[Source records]
----

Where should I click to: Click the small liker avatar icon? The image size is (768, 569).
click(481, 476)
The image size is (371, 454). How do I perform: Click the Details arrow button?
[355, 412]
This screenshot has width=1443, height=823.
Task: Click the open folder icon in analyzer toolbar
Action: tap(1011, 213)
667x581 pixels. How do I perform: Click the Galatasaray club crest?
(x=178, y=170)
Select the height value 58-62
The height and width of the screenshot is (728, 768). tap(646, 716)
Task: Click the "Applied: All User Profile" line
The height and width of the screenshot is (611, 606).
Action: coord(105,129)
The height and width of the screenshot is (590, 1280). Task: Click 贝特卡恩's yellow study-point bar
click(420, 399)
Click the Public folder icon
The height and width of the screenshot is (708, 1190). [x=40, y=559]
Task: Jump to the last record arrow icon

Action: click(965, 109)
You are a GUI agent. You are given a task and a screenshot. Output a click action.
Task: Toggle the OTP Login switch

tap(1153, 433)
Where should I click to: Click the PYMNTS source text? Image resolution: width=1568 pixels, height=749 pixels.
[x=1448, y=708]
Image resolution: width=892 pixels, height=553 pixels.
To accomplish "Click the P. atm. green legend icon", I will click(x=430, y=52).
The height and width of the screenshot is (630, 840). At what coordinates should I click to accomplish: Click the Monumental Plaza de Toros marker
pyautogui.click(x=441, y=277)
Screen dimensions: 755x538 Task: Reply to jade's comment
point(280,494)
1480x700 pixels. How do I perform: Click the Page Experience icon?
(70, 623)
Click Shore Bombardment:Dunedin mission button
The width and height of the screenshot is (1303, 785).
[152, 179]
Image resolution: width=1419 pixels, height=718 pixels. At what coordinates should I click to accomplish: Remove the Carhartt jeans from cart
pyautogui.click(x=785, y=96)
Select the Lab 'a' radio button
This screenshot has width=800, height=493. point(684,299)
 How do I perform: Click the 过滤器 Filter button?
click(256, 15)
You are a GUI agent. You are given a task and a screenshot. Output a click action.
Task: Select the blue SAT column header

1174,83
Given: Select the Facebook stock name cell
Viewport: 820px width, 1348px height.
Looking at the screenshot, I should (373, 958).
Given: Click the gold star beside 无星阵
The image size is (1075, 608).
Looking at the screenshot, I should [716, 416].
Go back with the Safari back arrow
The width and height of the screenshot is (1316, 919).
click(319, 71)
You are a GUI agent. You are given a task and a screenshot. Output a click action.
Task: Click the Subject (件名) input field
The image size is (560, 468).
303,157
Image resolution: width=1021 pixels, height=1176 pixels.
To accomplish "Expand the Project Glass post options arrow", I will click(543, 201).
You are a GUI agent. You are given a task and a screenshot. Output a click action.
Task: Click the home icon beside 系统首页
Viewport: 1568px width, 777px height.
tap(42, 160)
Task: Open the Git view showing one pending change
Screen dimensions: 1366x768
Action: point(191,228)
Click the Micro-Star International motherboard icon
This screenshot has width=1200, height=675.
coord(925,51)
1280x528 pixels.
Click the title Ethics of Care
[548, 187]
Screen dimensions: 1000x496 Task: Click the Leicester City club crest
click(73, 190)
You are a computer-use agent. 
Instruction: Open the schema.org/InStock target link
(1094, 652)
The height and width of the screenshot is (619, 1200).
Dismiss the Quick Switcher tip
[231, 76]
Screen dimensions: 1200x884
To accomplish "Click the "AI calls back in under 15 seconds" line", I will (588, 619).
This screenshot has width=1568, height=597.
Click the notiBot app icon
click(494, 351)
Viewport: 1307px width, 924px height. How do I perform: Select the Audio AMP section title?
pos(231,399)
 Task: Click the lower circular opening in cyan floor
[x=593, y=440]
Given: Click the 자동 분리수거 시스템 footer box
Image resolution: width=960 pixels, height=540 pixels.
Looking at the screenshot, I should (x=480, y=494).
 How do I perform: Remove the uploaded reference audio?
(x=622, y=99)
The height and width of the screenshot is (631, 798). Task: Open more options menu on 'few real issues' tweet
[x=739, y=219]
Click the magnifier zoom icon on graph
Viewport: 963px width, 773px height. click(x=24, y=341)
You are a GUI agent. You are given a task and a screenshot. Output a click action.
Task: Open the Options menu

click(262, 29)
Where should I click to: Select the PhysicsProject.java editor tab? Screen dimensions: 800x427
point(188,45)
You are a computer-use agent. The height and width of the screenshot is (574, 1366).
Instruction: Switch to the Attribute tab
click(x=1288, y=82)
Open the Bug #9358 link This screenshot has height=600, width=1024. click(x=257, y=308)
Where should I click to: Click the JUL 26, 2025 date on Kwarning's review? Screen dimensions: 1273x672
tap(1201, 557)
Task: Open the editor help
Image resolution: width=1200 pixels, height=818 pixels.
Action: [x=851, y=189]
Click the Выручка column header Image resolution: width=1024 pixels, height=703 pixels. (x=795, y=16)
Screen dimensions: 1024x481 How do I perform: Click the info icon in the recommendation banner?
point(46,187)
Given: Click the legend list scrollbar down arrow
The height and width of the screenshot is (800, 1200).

----

== DIRECTIONS ==
In the records, find every line that has the string "beside" and copy it.

== SOLUTION TO THE EXERCISE ==
Given: Click the gold star beside 无星阵
Task: Click the home icon beside 系统首页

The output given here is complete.